Basically, this blog post is about Oracle database but that time inspired by the fact that there is more than just Oracle.

In a discussion with colleagues we broke our heads of how to connect Oracle databases to big data platforms like Kafka or NoSQL databases like MongoDB or Cassandra in a way where data changes are sent continuously. Well you could use GoldenGate for Big Data or dbvisit replicate here. But these are licensable tools and GoldenGate is even quite expensive. So, we thought about using LogMiner directly, as Integrated Extract of GoldenGate does nothing else internally. Well it would work. But the more I thought about that, the more I came to the clue that it would be wiser to use Streams here, as this would have the advantage that the API is much better prepared for all the needed tasks about managing the logminer sessions and grabbing all the needed data. Streams is deprecated but works well without any extra license, except that you need to have Enterprise Edition for the asynchronous capture which uses LogMiner. Please do not confuse the pure Streams with Change Data Capture Feature within Oracle database which is desupported as of 12c: see https://docs.oracle.com/database/121/UPGRD/deprecated.htm#UPGRD60083.

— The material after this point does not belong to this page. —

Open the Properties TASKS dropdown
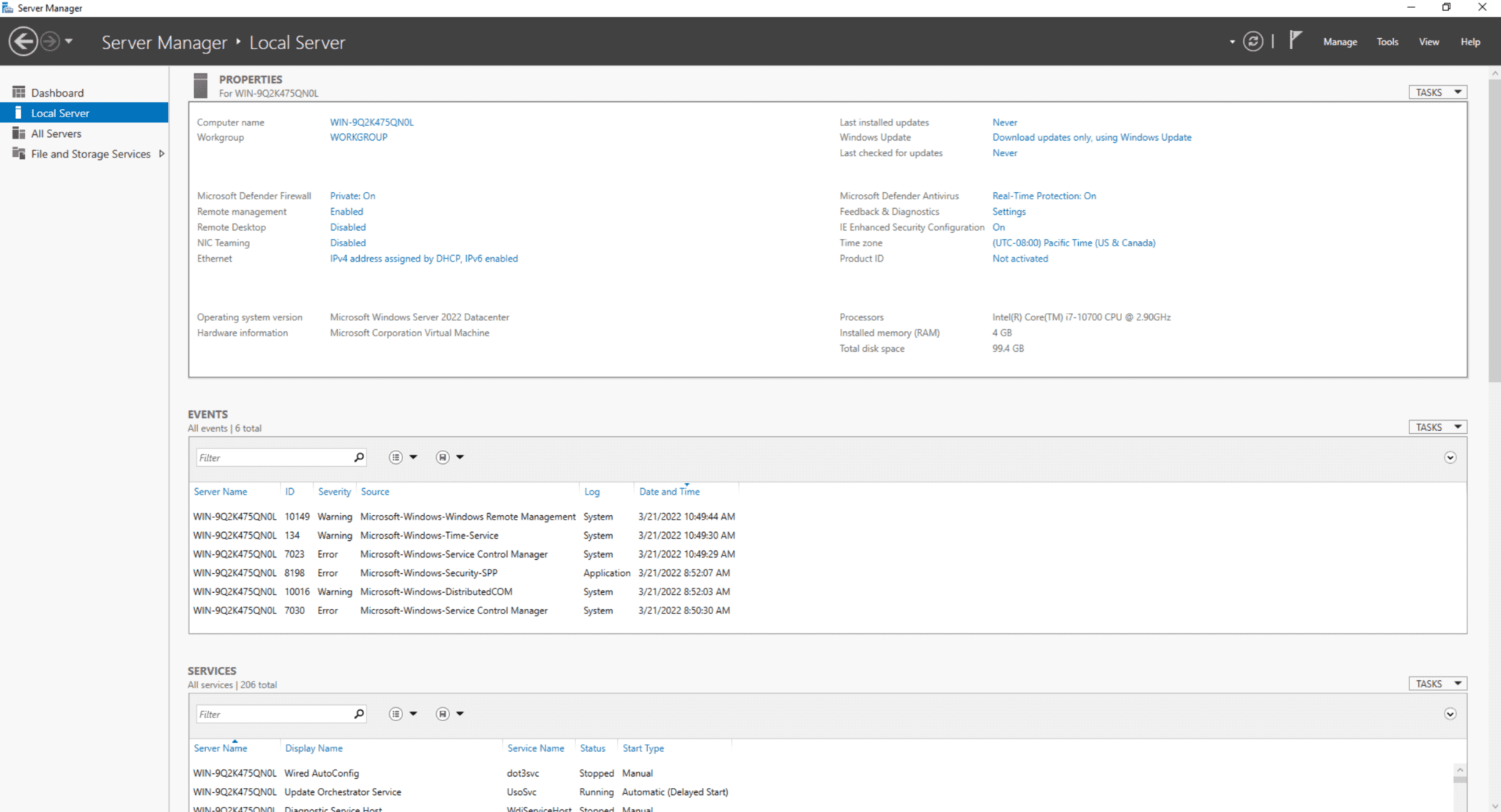Viewport: 1501px width, 812px height. [x=1437, y=92]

Well, there is one more constraint and you might find it severe. You cannot use it in a container database environment. This is simply not supported. You will get "ORA-26932: Streams configuration is not allowed in a container database." or
"ORA-26931: This procedure can only be invoked from the root container." if you try to create a streams process within a PDB.

The following shows a setup which prepares a table with the captured change data, in my case I called it activity_logger. I decided to include following fields in a plain Oracle table:

  log_id                 - surrogate key, filled by a sequence using the 12c feature "DEFAULT <sequence>.nextval"
  log_date             - date when the row was logged
  source_scn        - scn of the LCR (logical change record)
  transaction_id    - transaction identifier, used to find multiple operations within single transactions
  operation           - type of change, DDL, or DML (INSERT, UPDATE, DELETE) or LOB Operation
  schema_name   - schema
  table_name        - table name
  rec_key              - primary key of the record, I use PL/SQL function extractPKFromLCR to derive it from an LCR
  lcr_xml                - xml representation of LCR created by dbms_streams.convert_lcr_to_xml
  lcr_sql CLOB      - SQL statement that represents the change
  lcr_json CLOB    - json of the change, for the json format I was inspired by the one used within
                               GoldenGate for BigData and the Kafka Connect Handler handler.
                               I use PL/SQL function lcr2json to derive it from an LCR
  lcr sys.anydata   - the pure LCR as AnyData Object, just for the case I need it for any further debugging

Well you could use this table also for auditing purposes, but the main idea - at least for this blog post - is to read it with one of the connectors for MongoDB, Cassandra, Kafka, etc. and send it to those systems in suitable way. And you would later on omit the population of all the columns you do not need, just to save performance overhead and storage. For the certain cases it might be better to have even other structures for this change data, but as this is custom code anyway, there are no major limitations for the implementation. And you need to design a housekeeping strategy for this data to purge all data which is already consumed or analyzed or whatever. For that it might be smart to partition the table.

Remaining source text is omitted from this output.